ANSWER: I would like to say yes, but no. I actually started concentrating on art at about the same time my depression started to manifest. I was diagnosed with clinical depression and I was about 14, and art became very big in my life at the height of my illness when I was hospitalized and went through therapy and stuff. They used it as a stress-coping tool. "» The images that I try to create are trying to make concrete what these emotions are, so I'm really just trying to externalize everything I experience. And so it started out as a coping technique, but I have to do it now. That's my way of living, is to create these things.

QUESTION: Did it help you?

ANSWER: Very much. It was definitely the best way for me to deal with everything. I'm healthy now, but I think that's one of the reasons why, 'cause I have this healthy outlet. People always say my stuff is really dark and scary and depressing, and they think that I'm either doing it intentionally for shock value or I'm a really dark, depressed person. But I find when I talk to fellow artists or other creative people, they understand that if you get those demons out in a piece of art, it's no longer sitting in there running around on its own.

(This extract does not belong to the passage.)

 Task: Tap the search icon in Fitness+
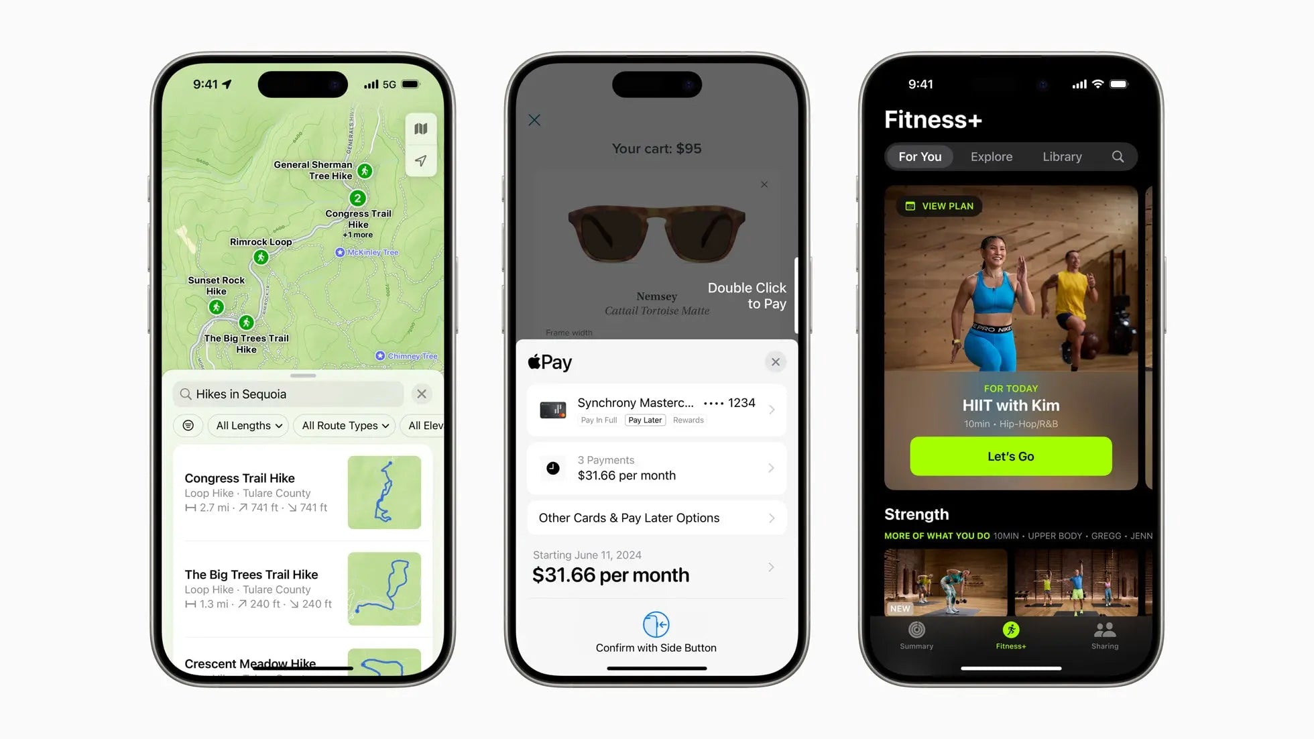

QUESTION: Why do you use religious themes in your work?

ANSWER: I've always leaned toward that kind of language and that kind of iconography because I feel like it expresses the intensity of emotion that I'm trying to convey. When people think of spiritual things or try to contemplate spiritual things, it's this whole other level of understanding of something. It's more intuitive. And I try to reach people more on that level.

QUESTION: Are you concerned about reactions from Christians who see religious symbols in a different context?

ANSWER: First of all, once I make it, I can't control how people are going to see it. It's out of my hands, and everyone is going to have a different perspective. They're going to apply their own experiences and their own expectations to the work. "» The second thing is, I think that's one of the purposes for making it, is to have people project their own experiences onto them because that opens up doors within them.

QUESTION: What did you think about being censored?

ANSWER: This is the first time I've had someone say, 'take it down or cover it up or we can't show that.' I typically try to make sure that my work's not going to ruffle any feathers, mostly out of respect for the people that are hosting it. I don't want to cause trouble for the people that are giving me an opportunity to show my work.

QUESTION: How would you define success as an artist?

ANSWER: For me I would consider myself a successful artist when I am able to produce work that is both true to myself and that communicates deeply to other people. I think that would be when I consider myself successful at what I do. To me, that's not really a stopping point so much as OK, I'm getting in the groove, now I'll take this and run.